"""

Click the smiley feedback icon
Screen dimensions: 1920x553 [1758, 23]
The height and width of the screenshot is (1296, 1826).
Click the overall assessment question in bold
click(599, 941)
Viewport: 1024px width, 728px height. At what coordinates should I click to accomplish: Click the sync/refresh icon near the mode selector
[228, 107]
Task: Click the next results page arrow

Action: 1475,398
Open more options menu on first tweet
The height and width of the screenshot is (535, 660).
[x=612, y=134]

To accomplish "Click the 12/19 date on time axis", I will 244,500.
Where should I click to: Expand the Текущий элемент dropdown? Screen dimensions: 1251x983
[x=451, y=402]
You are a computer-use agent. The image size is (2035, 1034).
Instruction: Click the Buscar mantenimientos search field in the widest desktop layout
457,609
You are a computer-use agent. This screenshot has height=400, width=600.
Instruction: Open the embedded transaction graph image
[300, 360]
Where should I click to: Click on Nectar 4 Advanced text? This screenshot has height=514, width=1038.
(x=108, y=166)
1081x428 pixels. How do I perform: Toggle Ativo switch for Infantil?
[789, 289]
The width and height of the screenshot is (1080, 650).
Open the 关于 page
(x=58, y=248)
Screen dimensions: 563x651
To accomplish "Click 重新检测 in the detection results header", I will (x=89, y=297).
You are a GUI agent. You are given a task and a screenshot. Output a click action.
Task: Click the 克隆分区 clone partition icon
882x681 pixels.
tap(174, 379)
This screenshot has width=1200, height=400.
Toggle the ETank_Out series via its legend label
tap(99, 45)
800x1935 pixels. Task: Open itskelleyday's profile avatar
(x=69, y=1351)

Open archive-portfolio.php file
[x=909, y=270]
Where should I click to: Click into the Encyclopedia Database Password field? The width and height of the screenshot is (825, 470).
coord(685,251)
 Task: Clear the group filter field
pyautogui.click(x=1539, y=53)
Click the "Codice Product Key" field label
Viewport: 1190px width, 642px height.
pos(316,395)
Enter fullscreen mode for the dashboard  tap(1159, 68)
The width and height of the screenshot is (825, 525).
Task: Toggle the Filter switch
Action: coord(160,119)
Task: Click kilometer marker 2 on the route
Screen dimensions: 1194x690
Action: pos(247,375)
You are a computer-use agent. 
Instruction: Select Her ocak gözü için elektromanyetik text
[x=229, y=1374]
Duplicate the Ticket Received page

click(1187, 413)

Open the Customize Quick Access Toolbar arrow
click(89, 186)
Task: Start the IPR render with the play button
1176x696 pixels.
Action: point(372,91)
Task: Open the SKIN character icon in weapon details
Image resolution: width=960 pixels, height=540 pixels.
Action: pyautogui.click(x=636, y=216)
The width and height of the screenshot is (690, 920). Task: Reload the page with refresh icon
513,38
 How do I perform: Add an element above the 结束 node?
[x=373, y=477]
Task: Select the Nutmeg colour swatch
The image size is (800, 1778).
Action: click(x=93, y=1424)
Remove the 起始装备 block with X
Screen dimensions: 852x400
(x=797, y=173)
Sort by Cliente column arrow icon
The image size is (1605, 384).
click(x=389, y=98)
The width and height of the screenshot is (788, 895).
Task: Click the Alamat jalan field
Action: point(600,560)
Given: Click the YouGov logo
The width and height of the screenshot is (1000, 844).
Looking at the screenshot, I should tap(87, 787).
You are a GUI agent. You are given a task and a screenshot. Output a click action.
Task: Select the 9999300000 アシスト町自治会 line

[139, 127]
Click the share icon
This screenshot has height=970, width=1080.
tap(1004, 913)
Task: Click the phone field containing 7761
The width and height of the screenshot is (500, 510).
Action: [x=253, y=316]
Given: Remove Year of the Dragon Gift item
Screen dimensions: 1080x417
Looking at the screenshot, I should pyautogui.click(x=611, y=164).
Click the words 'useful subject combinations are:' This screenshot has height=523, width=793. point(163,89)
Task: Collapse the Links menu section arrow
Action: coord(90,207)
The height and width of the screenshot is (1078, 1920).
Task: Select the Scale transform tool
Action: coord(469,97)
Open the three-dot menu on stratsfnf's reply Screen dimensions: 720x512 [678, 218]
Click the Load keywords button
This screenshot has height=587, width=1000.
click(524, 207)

"""

What is needed is an exact repetition of all the entries above.

Click the smiley feedback icon
Screen dimensions: 1920x553 [1758, 23]
The height and width of the screenshot is (1296, 1826).
Click the overall assessment question in bold
click(599, 941)
Viewport: 1024px width, 728px height. At what coordinates should I click to accomplish: Click the sync/refresh icon near the mode selector
[228, 107]
Task: Click the next results page arrow

Action: 1475,398
Open more options menu on first tweet
The height and width of the screenshot is (535, 660).
[x=612, y=134]

To accomplish "Click the 12/19 date on time axis", I will 244,500.
Where should I click to: Expand the Текущий элемент dropdown? Screen dimensions: 1251x983
[x=451, y=402]
You are a computer-use agent. The image size is (2035, 1034).
Instruction: Click the Buscar mantenimientos search field in the widest desktop layout
457,609
You are a computer-use agent. This screenshot has height=400, width=600.
Instruction: Open the embedded transaction graph image
[300, 360]
Where should I click to: Click on Nectar 4 Advanced text? This screenshot has height=514, width=1038.
(x=108, y=166)
1081x428 pixels. How do I perform: Toggle Ativo switch for Infantil?
[789, 289]
The width and height of the screenshot is (1080, 650).
Open the 关于 page
(x=58, y=248)
Screen dimensions: 563x651
To accomplish "Click 重新检测 in the detection results header", I will (x=89, y=297).
You are a GUI agent. You are given a task and a screenshot. Output a click action.
Task: Click the 克隆分区 clone partition icon
882x681 pixels.
tap(174, 379)
This screenshot has width=1200, height=400.
Toggle the ETank_Out series via its legend label
tap(99, 45)
800x1935 pixels. Task: Open itskelleyday's profile avatar
(x=69, y=1351)

Open archive-portfolio.php file
[x=909, y=270]
Where should I click to: Click into the Encyclopedia Database Password field? The width and height of the screenshot is (825, 470).
coord(685,251)
 Task: Clear the group filter field
pyautogui.click(x=1539, y=53)
Click the "Codice Product Key" field label
Viewport: 1190px width, 642px height.
pos(316,395)
Enter fullscreen mode for the dashboard  tap(1159, 68)
The width and height of the screenshot is (825, 525).
Task: Toggle the Filter switch
Action: coord(160,119)
Task: Click kilometer marker 2 on the route
Screen dimensions: 1194x690
Action: pos(247,375)
You are a computer-use agent. 
Instruction: Select Her ocak gözü için elektromanyetik text
[x=229, y=1374]
Duplicate the Ticket Received page

click(1187, 413)

Open the Customize Quick Access Toolbar arrow
click(89, 186)
Task: Start the IPR render with the play button
1176x696 pixels.
Action: point(372,91)
Task: Open the SKIN character icon in weapon details
Image resolution: width=960 pixels, height=540 pixels.
Action: pyautogui.click(x=636, y=216)
The width and height of the screenshot is (690, 920). Task: Reload the page with refresh icon
513,38
 How do I perform: Add an element above the 结束 node?
[x=373, y=477]
Task: Select the Nutmeg colour swatch
The image size is (800, 1778).
Action: click(x=93, y=1424)
Remove the 起始装备 block with X
Screen dimensions: 852x400
(x=797, y=173)
Sort by Cliente column arrow icon
The image size is (1605, 384).
click(x=389, y=98)
The width and height of the screenshot is (788, 895).
Task: Click the Alamat jalan field
Action: point(600,560)
Given: Click the YouGov logo
The width and height of the screenshot is (1000, 844).
Looking at the screenshot, I should tap(87, 787).
You are a GUI agent. You are given a task and a screenshot. Output a click action.
Task: Select the 9999300000 アシスト町自治会 line

[139, 127]
Click the share icon
This screenshot has height=970, width=1080.
tap(1004, 913)
Task: Click the phone field containing 7761
The width and height of the screenshot is (500, 510).
Action: [x=253, y=316]
Given: Remove Year of the Dragon Gift item
Screen dimensions: 1080x417
Looking at the screenshot, I should pyautogui.click(x=611, y=164).
Click the words 'useful subject combinations are:' This screenshot has height=523, width=793. point(163,89)
Task: Collapse the Links menu section arrow
Action: coord(90,207)
The height and width of the screenshot is (1078, 1920).
Task: Select the Scale transform tool
Action: coord(469,97)
Open the three-dot menu on stratsfnf's reply Screen dimensions: 720x512 [678, 218]
Click the Load keywords button
This screenshot has height=587, width=1000.
click(524, 207)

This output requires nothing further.